Reviews of Recent Independent, Foreign, & Documentary Films in Theaters and DVD/Home Video![]()
Directed and Written by: Abderrahmane Sissako. Produced by: Denis Freyd & Sissako. Director of Photography: Jacques Besse. Edited by: Nadia ben Rachid. Language: French & Bambara with English Subtitles. Country of Origin: Mali/France/USA. 118 Minutes. Not Rated. Released by: New Yorker Films. With: Aïssa Maïga, Tiécoura Traoré, Hélène Diarra, Magma Gabriel Konaté, Roland Rappaport & Aïssata Tall Sall. This long screed against the policies of multinational financial institutions in Africa is interrupted by warmly illustrative anecdotes of the impact these policies have on everyday Africans. Writer/director Abderrahmane Sissako judges the policies of the International Monetary Fund and the World Bank within the courtyard of the house where he grew up in Bamako, Mali’s capital. More a debate than a legal proceeding, opinions, poetry, and Confucian sayings are given more weight than the few facts provided, such as the proportion of national budgets allocated for interest payments (40%) vs. social services (12%) in Cameroon, Mali, and other countries. Most of the arguments are presented by academics who passionately expound at great length on conspiracy theories about predatory capitalism and corruption inherited from colonialism. Frequently interrupting the testimony, the life in the courtyard goes on – a marriage, a funeral, a crime investigation. The local residents are alternately fascinated by the trial proceedings and apathetic, as they frequently turn off the loudspeakers and doubt that anyone else would care about the trial. Throughout, the strength of African women is particularly saluted: the sensuous and striving singer Melé (played by the striking Aïssa Maïga); several of the lawyers and academics; and those who carry on with their lives, running a laundry, nursing babies, and caring for the sick. But the charming vignettes of daily African life come close to the fundraising appeals of late-night television as arguments approach buffoonery through a film-within-a-film. Executive producer Danny Glover stars in “Death in Timbuktu,” an exaggerated spaghetti Western. A multi-racial group of cowboys, clearly representing the G8 and the African heads of state who do their bidding, take over a town and brutally kill civilians in cold blood, until one has a change of heart.
Occasionally this agitprop makes a few points beyond the level of the debt relief sound bites MTV celebrities pitched during the 2005 Live 8 concerts, particularly how exaggerated fears about immigration and terrorism are connected to the issues examined.
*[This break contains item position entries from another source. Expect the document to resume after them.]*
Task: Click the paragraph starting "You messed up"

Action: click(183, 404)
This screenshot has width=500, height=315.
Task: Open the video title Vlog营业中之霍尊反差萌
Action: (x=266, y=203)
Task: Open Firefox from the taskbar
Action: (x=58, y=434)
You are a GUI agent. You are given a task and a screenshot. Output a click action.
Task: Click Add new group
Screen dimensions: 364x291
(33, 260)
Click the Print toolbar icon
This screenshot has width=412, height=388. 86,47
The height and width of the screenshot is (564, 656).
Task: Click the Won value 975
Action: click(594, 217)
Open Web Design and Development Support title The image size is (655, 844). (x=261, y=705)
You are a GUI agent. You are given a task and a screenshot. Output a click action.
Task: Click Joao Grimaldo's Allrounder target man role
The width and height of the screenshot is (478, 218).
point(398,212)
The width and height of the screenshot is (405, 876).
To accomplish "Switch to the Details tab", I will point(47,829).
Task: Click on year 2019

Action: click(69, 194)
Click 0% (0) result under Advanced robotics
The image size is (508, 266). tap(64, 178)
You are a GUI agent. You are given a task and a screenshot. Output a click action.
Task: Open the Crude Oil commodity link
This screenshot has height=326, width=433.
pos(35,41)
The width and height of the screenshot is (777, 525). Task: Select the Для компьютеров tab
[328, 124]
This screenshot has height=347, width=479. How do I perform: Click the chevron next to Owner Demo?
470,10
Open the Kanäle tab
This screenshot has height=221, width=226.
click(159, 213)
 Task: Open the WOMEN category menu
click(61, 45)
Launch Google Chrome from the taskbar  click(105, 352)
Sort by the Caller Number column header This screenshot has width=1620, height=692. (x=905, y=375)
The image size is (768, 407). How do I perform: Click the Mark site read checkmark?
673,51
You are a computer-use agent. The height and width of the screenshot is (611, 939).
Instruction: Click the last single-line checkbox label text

However, the whiff of anti-Semitism is a bit disconcerting, as the judge makes a point of precisely pronouncing the defendant’s lawyer’s name,
Rappaport. Only Paul Wolfowitz, president of the World Bank, is directly named in addition to President Bush as the enemy, and an unemployed man
keeps playing a Hebrew language tape, presumably to help him get a job in Israel. Additionally, English-speaking Christian preachers are seen as alien and bombastic interlopers in contrast to the quiet Muslims at their daily prayers.
The film aims to humanize abstract discussions of debt relief within an African community. But like the denizens of the courtyard, the audience will only pay attention to noteworthy bits and pieces, given that Bamako preaches to the already converted.